1. Glass coating (commonly known as low E glazing)
2. Low conductivity spacers (the material that keeps the panes of glass apart at the edges)
3. The gaseous fill in the glazing (argon and krypton are examples)

1. Glass coating is a good way of keeping heat in during the night time and winter months and the heat out out during the sunny summer days. The coatings can be applied as either a hard or soft coat, but given that the coating is applied to the inner glazing panel that is within the glazing unit there should be no real wear and tear to disturb its workings. These glass coatings are therefore a cheap and easy way to make your house a little more energy efficient (but the effect is quite minimal in the grand scheme of things).

2. These are physical structures that can help reduce cold bridging between the glazing sheets. This can be reasonably important when looking at high performance windows (but then the high performance window manufacturers know this and will fit them as a matter of course). But if you are specifying more standard glazing it is worth ensuring that you get these edge spacers as they are a physical attribute that will not decrease in their energy saving value over time.

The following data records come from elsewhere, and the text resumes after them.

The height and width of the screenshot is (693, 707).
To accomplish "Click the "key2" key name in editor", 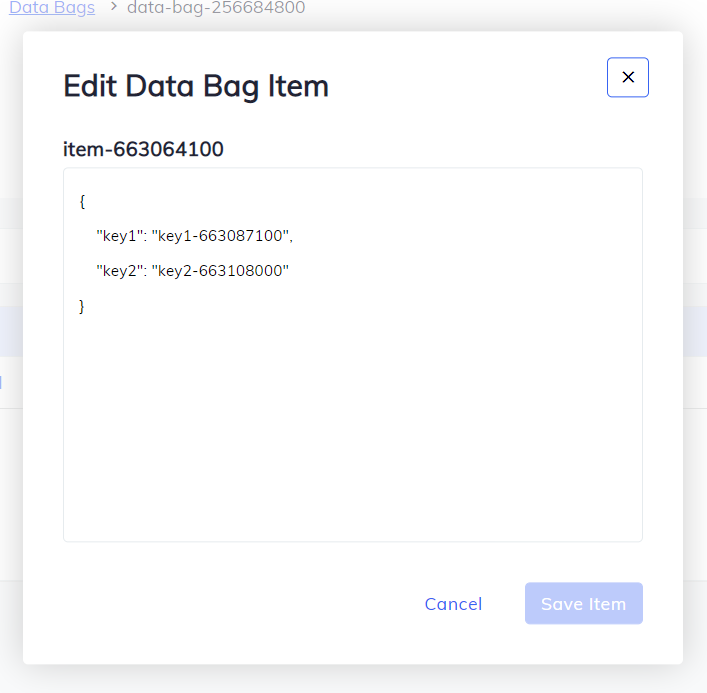I will pos(119,271).
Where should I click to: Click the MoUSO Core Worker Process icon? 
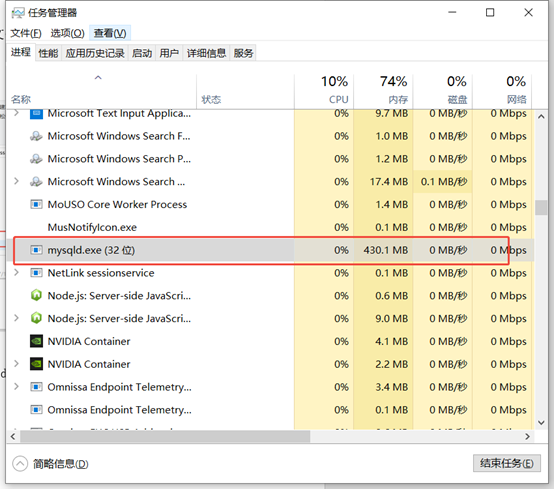(36, 204)
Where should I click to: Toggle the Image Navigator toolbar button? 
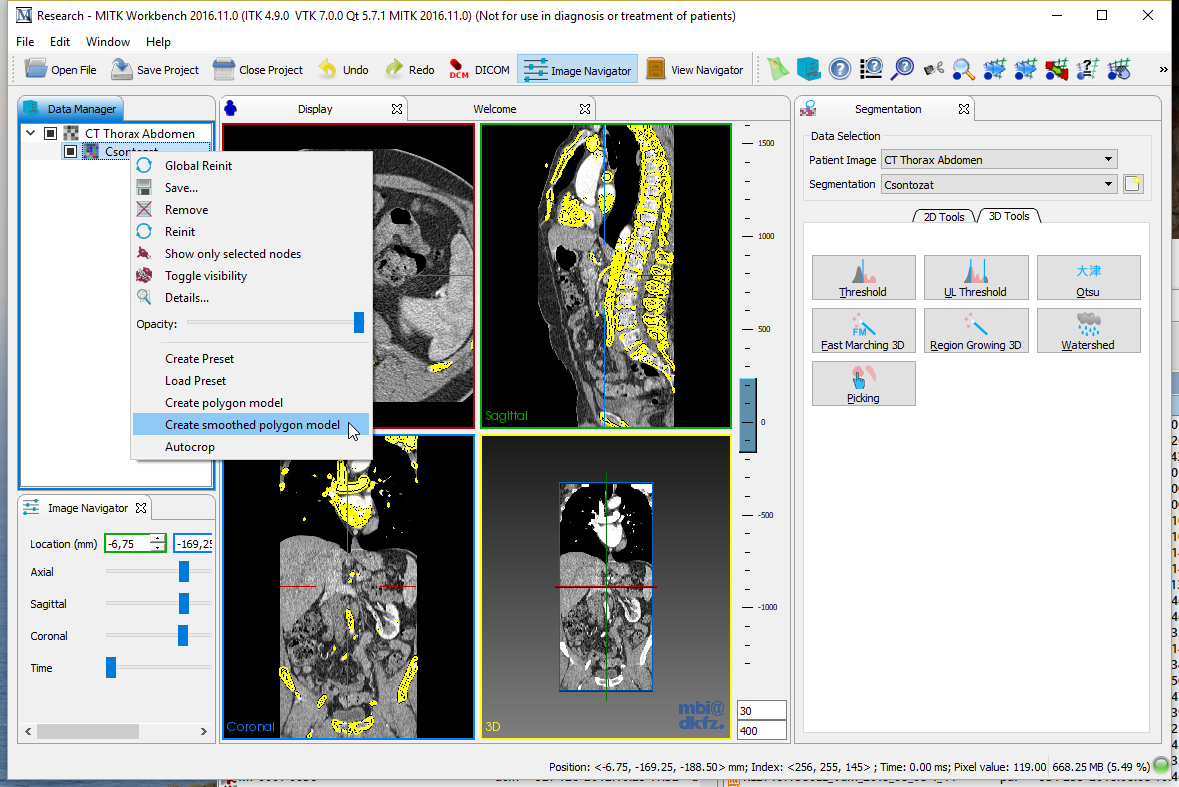578,70
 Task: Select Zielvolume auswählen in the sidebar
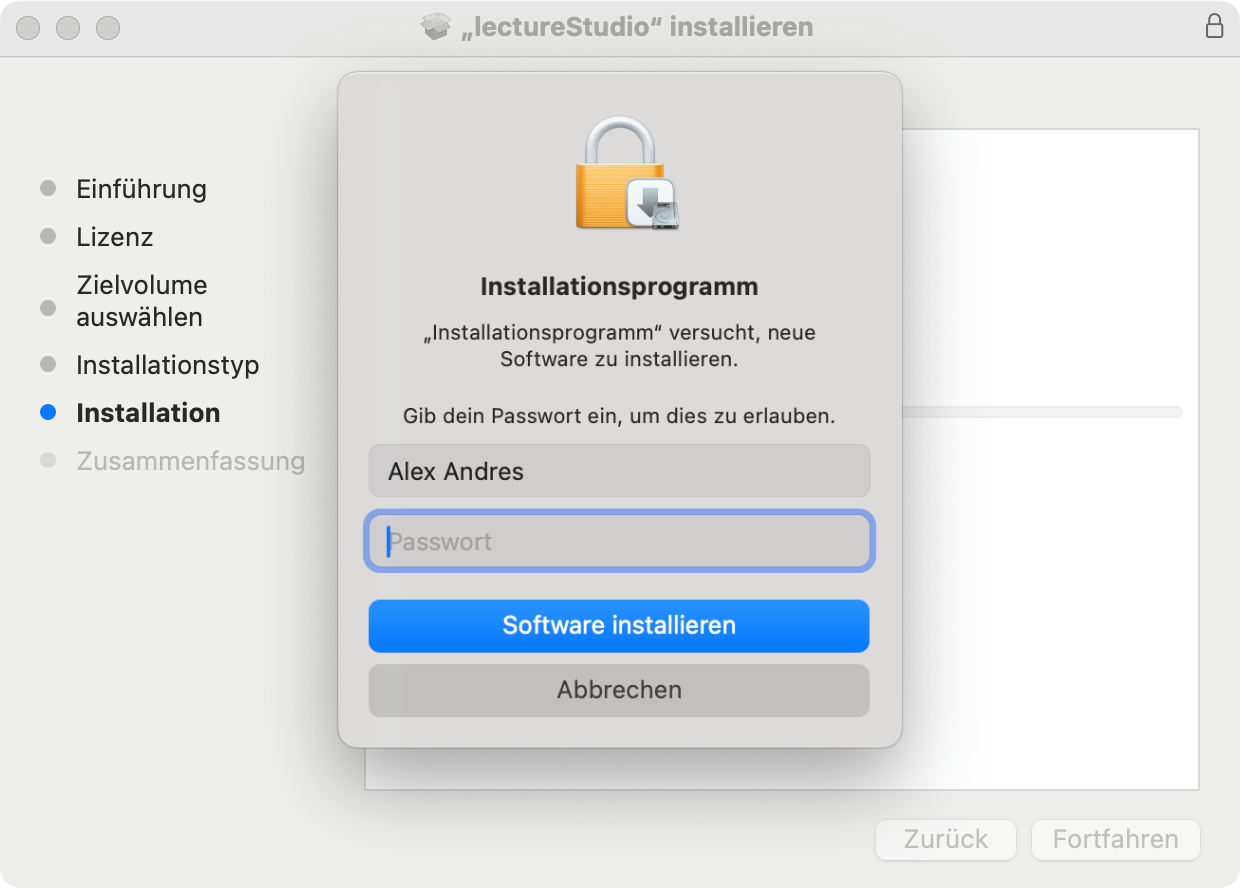click(140, 300)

3. The fill of windows actually makes quite a big difference to their performance. So having an argon fill is worthwhile, however be aware that the gaseous fill will, over time, dissipate. So after around 10 years the window will not be performing as well as it did when it was originally fitted. There is nothing that can be done about this, so maybe it is worth thinking about it all in a different way.

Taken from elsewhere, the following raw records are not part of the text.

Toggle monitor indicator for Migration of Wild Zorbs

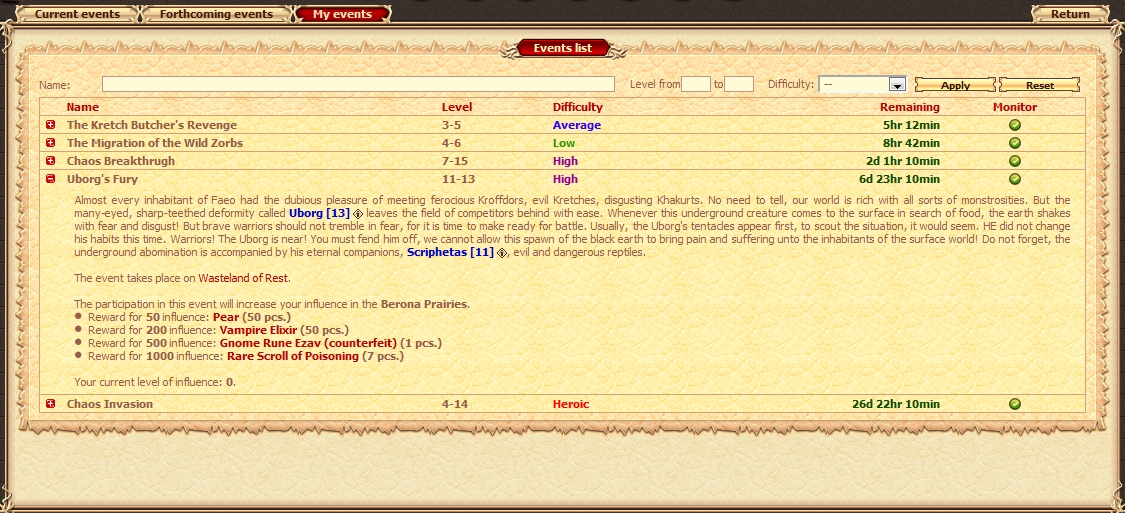pos(1014,143)
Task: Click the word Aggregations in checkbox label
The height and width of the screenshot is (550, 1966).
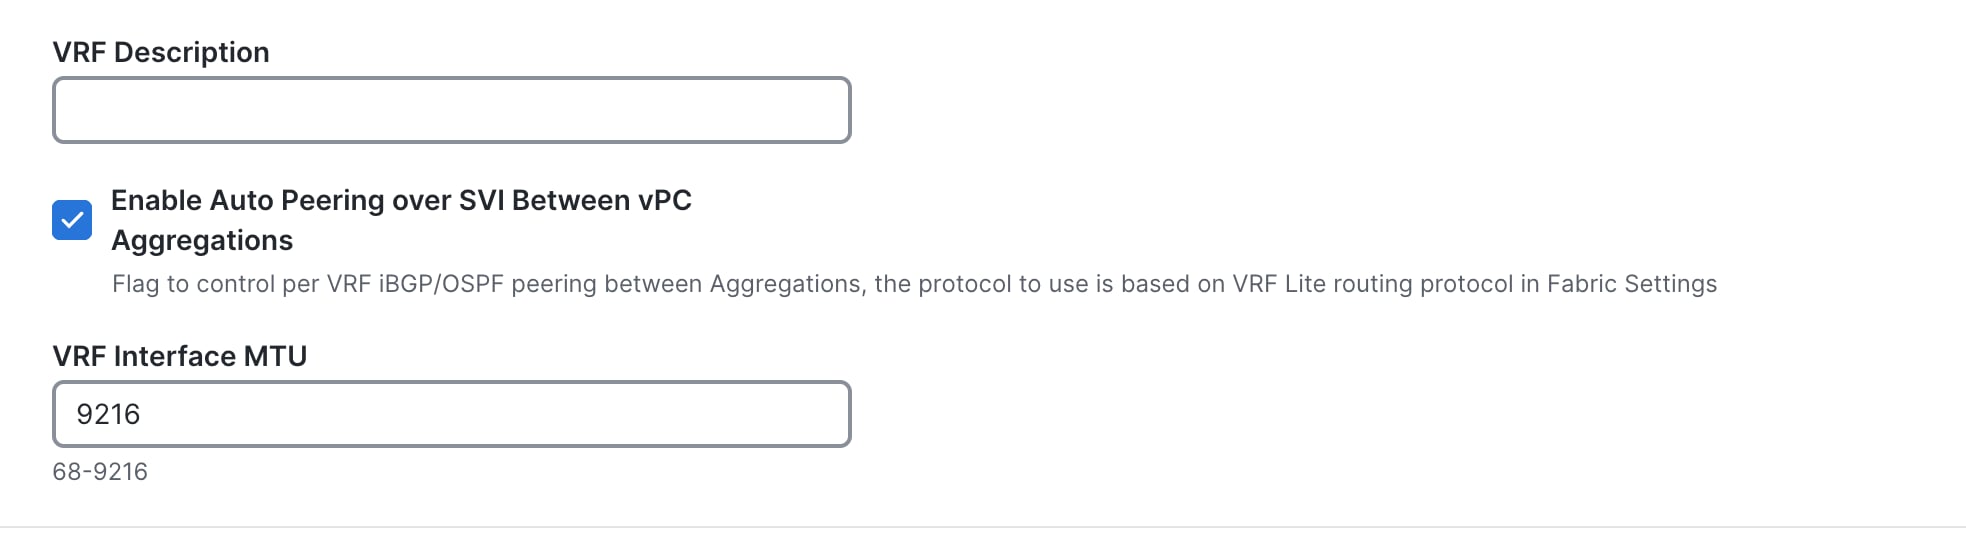Action: (202, 240)
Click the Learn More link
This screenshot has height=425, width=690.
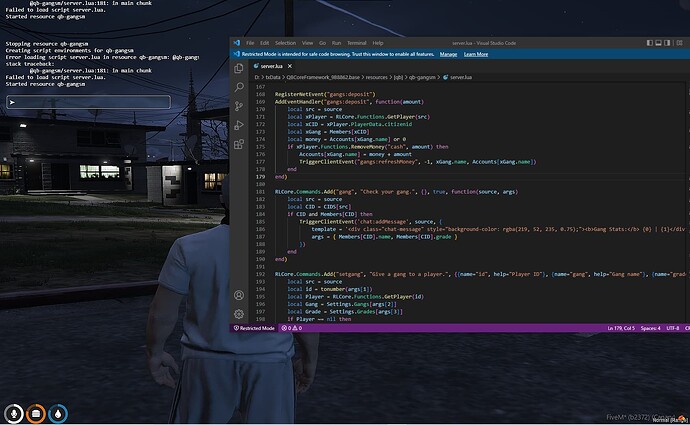474,54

One way of getting similar performance to gas filled double glazing is to fit air filled triple glazing. The insulation values between the two are quite similar. Of course a gas filled triple glazed unit will be even better for the first 10 years or so.

Triple glazed windows are more expensive of course, this is because of the additional glass, weight and normally an enhanced frame size. The costs may never recouped from the additional heat load, however if you are trying to get a building to perform well and consistently then it might be worth investigating.

Note that triple glazed windows cut out some of the light coming into the building and if this is important then it might be worth considering installing double glazed windows to the more south facing aspects of the building (this will allow more heat and light into the building) and then have triple glazed to the north. The north facing windows will only even let heat out and so having these are higher performance windows makes more sense.

Tuesday, April 2, 2013

Vacuum Glazing

Pilkington Spacia is one of the new generation of high performance vacuum windows
Vacuum glazing has now appeared on the UK market and will be sold into the heritage market as a highly energy efficient option for windows where thin glazing is needed - sash windows etc.

On the face of it these are amazing windows, very low U values (so very good thermal performance) and easier fitting in thinner, older frames that cannot take modern double glazed units. So all well and good. However, there is a major issue that is not looked at in the brochures - Time.

Nature does not like a vacuum. So what happens to the window performance once the vacuum has failed?? Some of the manufacturers state that there is a 10 year guarantee period and that the windows are expected to last longer. To me I don't think that people will be aware of when the windows are no longer working properly and also the idea that you have to replace your windows every decade or so seems like a waste of resources / money.

I fear that this is a well intended energy efficiency exercise that might have unintended consequences. I think that it will lead to even poorer calculations in EPCs after a couple of years as they will be adjusted to take the windows original value, not its actual value at the time (this would be impossible to calculate easily). Later homeowners will be told that the windows are super efficient, but actually they will probably be very inefficient.

CADW have shown that single glazed windows can be improved radically by using secondary glazing, draught proofing, heavy curtains and shutters. So the expense of fitting vacuum glazing might be better spent on these improvements in the long run.